### [Stored data]
# # # # # # #

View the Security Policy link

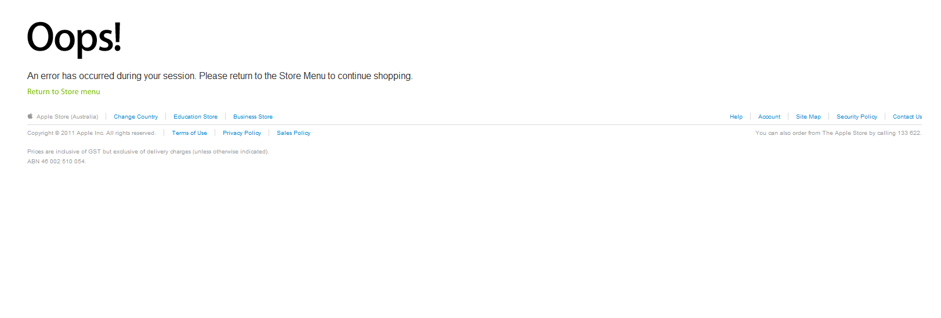[857, 117]
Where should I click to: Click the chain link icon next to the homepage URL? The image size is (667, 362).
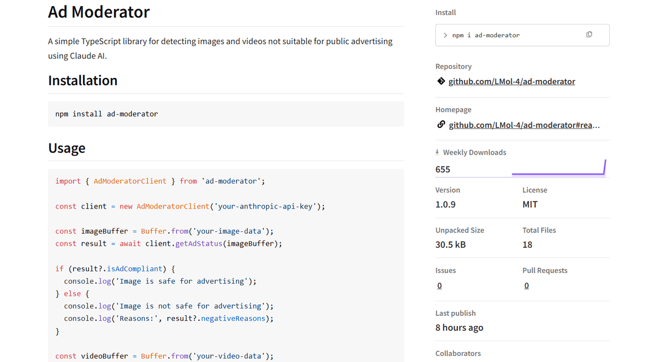pyautogui.click(x=441, y=124)
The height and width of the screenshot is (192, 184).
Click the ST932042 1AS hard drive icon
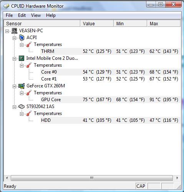pos(22,107)
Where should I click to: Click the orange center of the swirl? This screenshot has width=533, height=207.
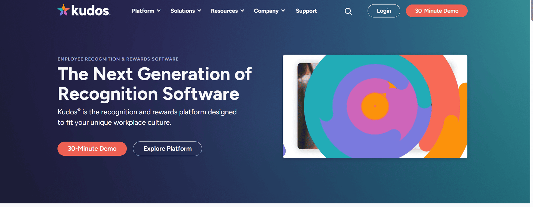(375, 106)
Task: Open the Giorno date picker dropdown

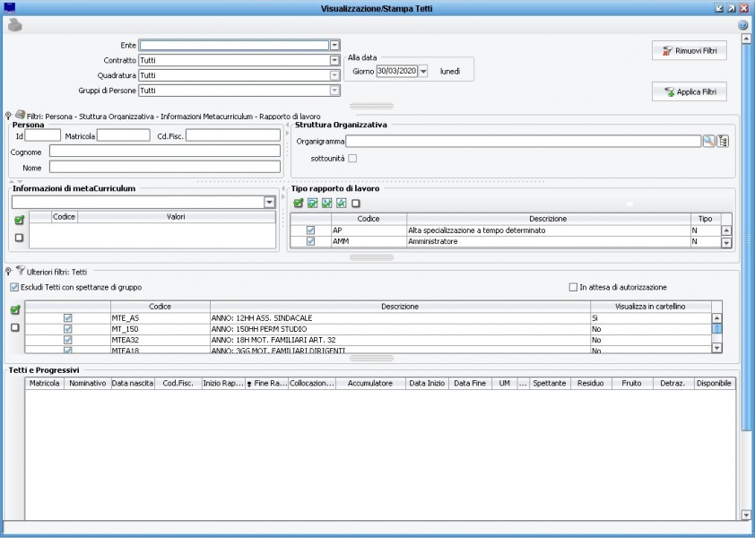Action: 423,71
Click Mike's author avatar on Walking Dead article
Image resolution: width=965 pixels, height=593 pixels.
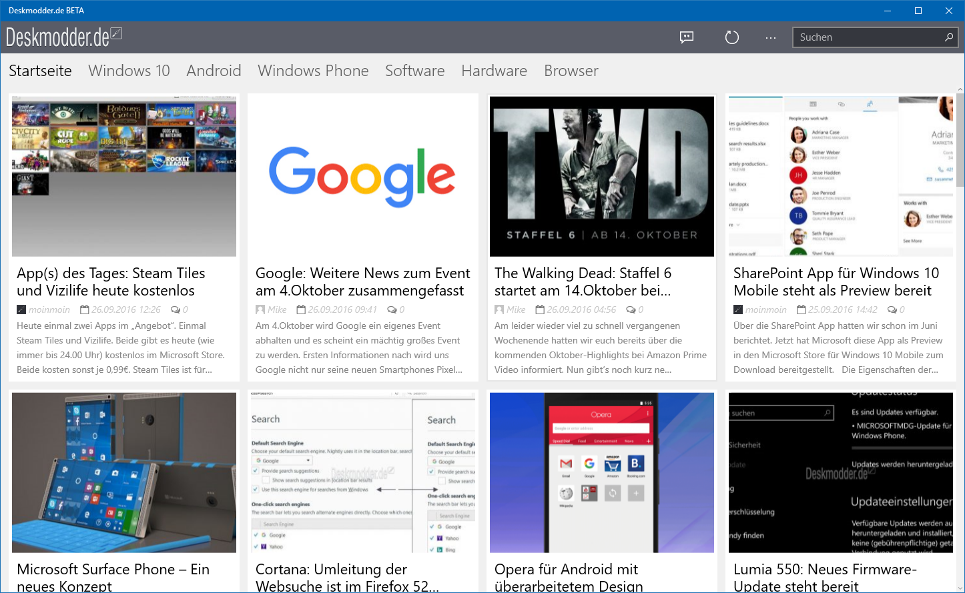point(499,310)
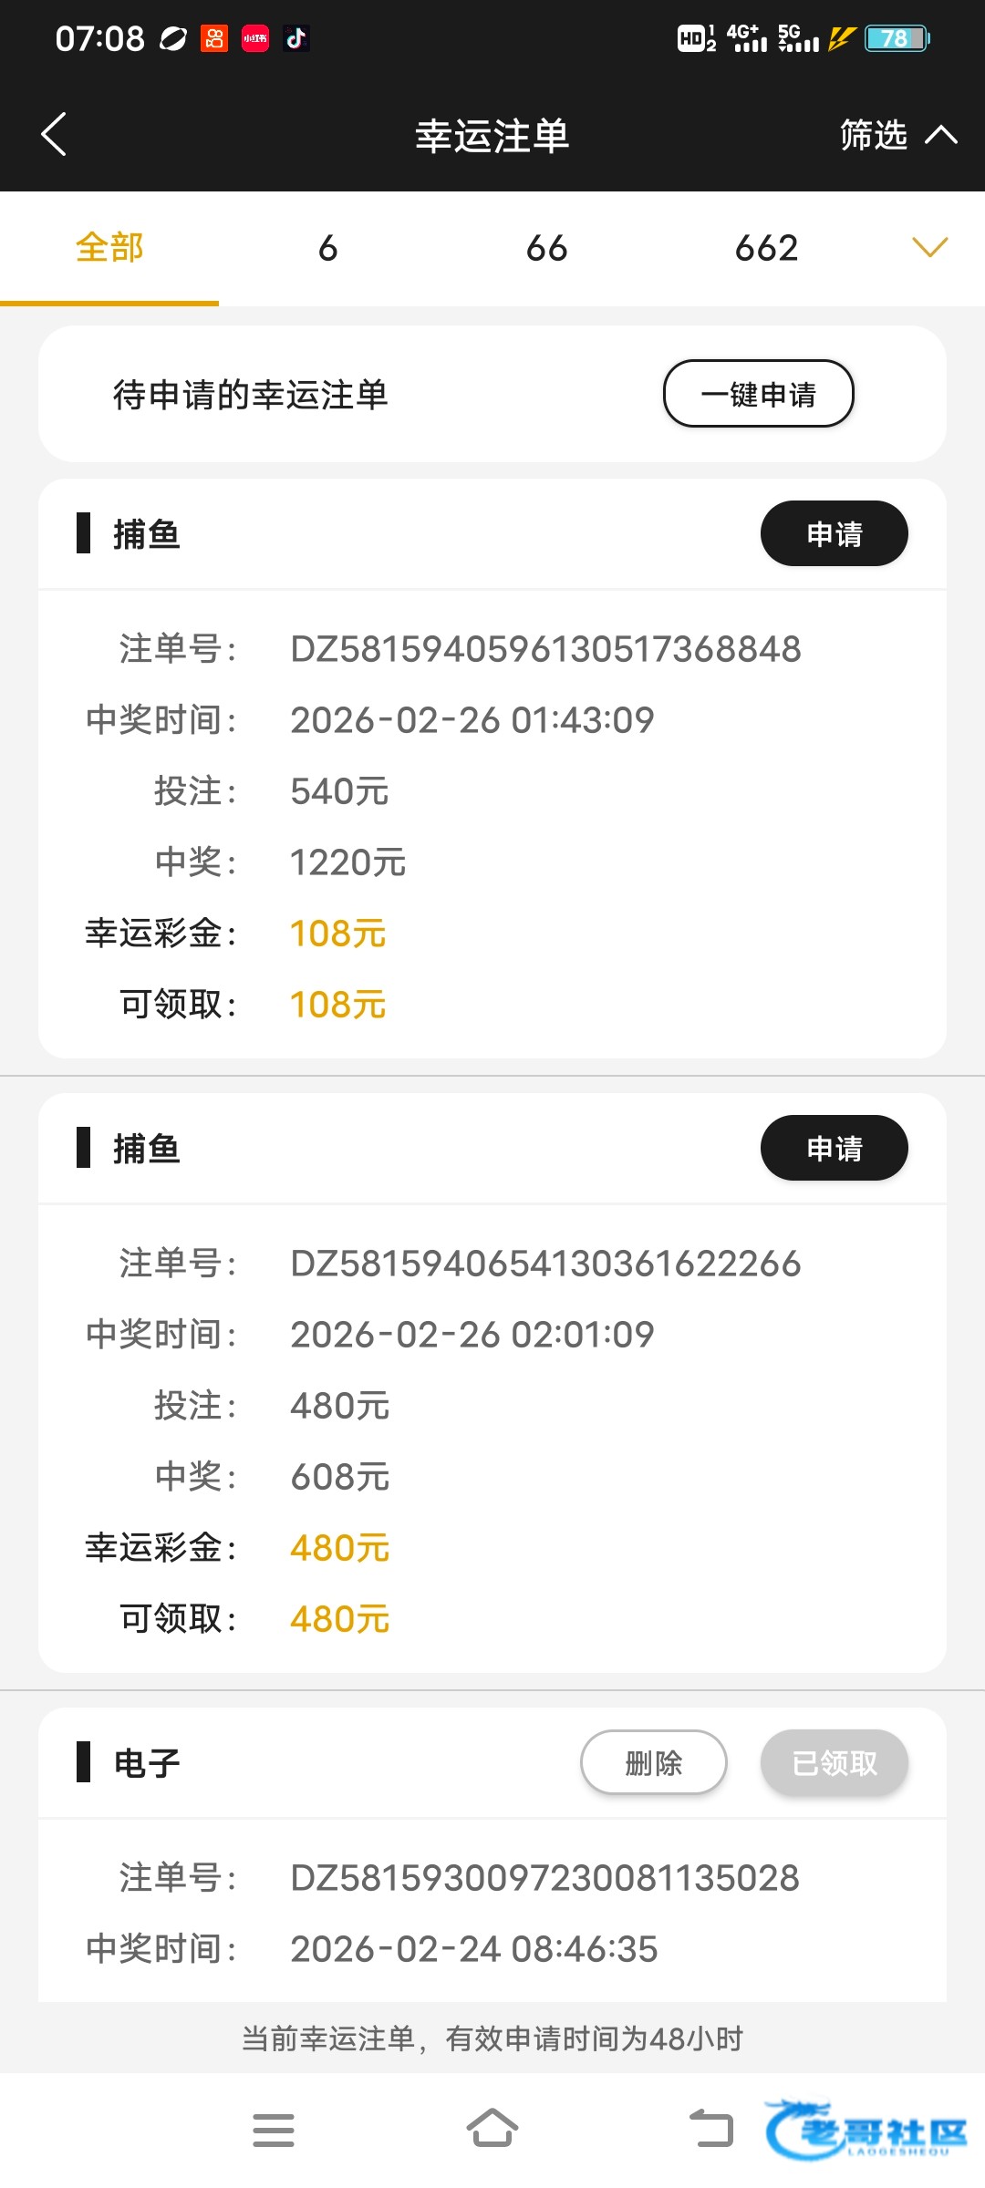Select the 全部 tab

(x=109, y=248)
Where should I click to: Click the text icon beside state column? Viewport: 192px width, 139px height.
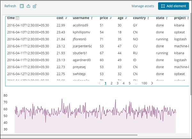pos(167,18)
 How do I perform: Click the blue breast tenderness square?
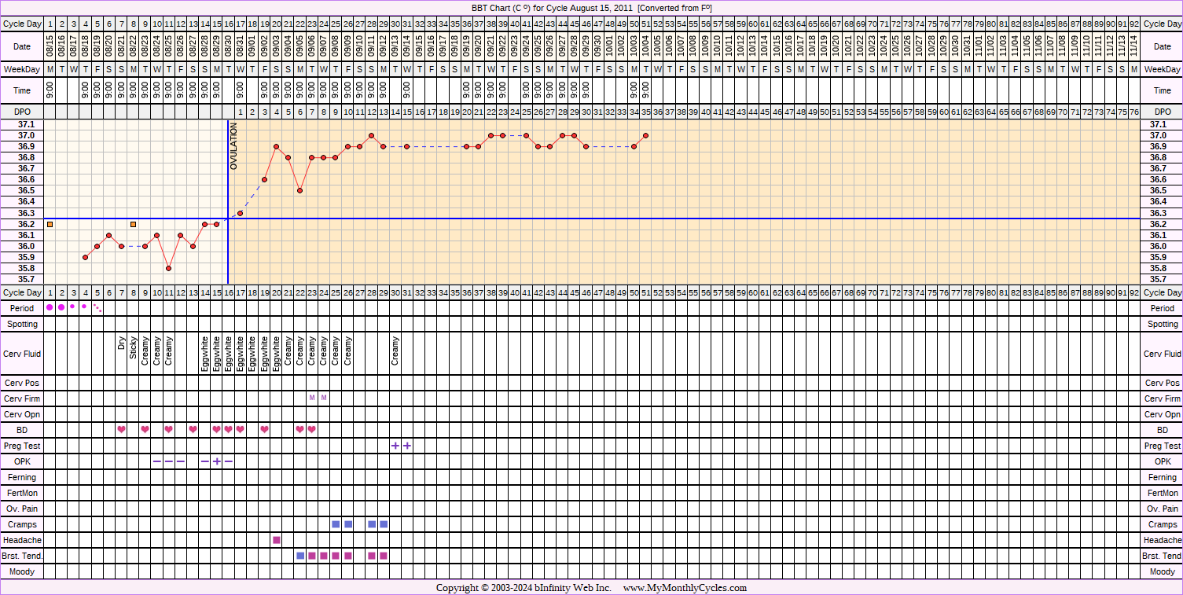(300, 556)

# # # # # # #

### [Work instructions]
Without carrying over any pictures, retype the records above exactly.

### [Written answer]
View the Security Policy link

[857, 117]
Where should I click to: Click the chain link icon next to the homepage URL? The image size is (667, 362).
pyautogui.click(x=441, y=124)
The height and width of the screenshot is (192, 184).
Click the ST932042 1AS hard drive icon
pos(22,107)
Where should I click to: Click the orange center of the swirl? This screenshot has width=533, height=207.
(375, 106)
Task: Open the Giorno date picker dropdown

Action: 423,71
Click Mike's author avatar on Walking Dead article
Image resolution: width=965 pixels, height=593 pixels.
point(499,310)
Select the 全部 tab

(x=109, y=248)
Where should I click to: Click the text icon beside state column? Viewport: 192px width, 139px height.
pos(167,18)
 How do I perform: Click the blue breast tenderness square?
(300, 556)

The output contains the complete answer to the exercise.